Supplied records:
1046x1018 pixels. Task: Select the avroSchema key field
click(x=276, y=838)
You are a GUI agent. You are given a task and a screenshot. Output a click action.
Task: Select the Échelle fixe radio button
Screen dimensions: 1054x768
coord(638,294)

Your objective:
You are asked to transcribe all of the data above exactly.

Answer box:
1046x1018 pixels. Task: Select the avroSchema key field
click(x=276, y=838)
You are a GUI agent. You are given a task and a screenshot. Output a click action.
Task: Select the Échelle fixe radio button
Screen dimensions: 1054x768
coord(638,294)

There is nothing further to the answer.